Records for the exercise:
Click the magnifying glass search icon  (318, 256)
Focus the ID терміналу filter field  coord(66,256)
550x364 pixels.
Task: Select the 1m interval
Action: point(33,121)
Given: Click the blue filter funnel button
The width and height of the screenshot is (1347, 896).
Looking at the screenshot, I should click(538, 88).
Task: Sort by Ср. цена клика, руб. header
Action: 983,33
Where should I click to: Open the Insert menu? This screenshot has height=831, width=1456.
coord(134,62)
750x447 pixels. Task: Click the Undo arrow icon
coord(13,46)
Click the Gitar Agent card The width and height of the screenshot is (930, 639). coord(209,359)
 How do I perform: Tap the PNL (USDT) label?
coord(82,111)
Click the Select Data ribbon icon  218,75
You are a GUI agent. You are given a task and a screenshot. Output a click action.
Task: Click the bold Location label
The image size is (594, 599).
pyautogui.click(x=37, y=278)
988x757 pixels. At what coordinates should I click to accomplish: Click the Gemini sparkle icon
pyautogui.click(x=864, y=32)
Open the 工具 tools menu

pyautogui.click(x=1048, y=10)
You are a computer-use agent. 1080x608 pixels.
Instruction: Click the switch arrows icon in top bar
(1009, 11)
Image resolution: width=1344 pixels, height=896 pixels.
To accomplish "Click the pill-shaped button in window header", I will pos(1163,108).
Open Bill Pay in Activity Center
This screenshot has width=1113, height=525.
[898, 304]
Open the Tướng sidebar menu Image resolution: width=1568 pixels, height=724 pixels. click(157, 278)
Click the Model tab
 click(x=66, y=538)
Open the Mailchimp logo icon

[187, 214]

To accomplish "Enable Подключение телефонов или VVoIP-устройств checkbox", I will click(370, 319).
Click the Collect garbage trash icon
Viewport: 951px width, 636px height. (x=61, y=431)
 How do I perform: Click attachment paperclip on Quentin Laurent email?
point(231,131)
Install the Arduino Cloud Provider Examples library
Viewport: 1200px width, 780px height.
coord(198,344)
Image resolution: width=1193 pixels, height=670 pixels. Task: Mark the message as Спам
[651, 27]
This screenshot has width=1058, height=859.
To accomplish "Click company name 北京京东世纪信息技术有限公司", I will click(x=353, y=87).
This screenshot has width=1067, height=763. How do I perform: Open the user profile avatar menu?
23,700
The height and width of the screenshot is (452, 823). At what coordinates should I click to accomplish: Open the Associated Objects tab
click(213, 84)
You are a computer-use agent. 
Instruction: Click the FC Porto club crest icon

Aim of the task:
Every line of the entries above that holds "computer" should be copied out.

Your response:
You are a computer-use agent. 1080x608 pixels.
You are a computer-use agent. 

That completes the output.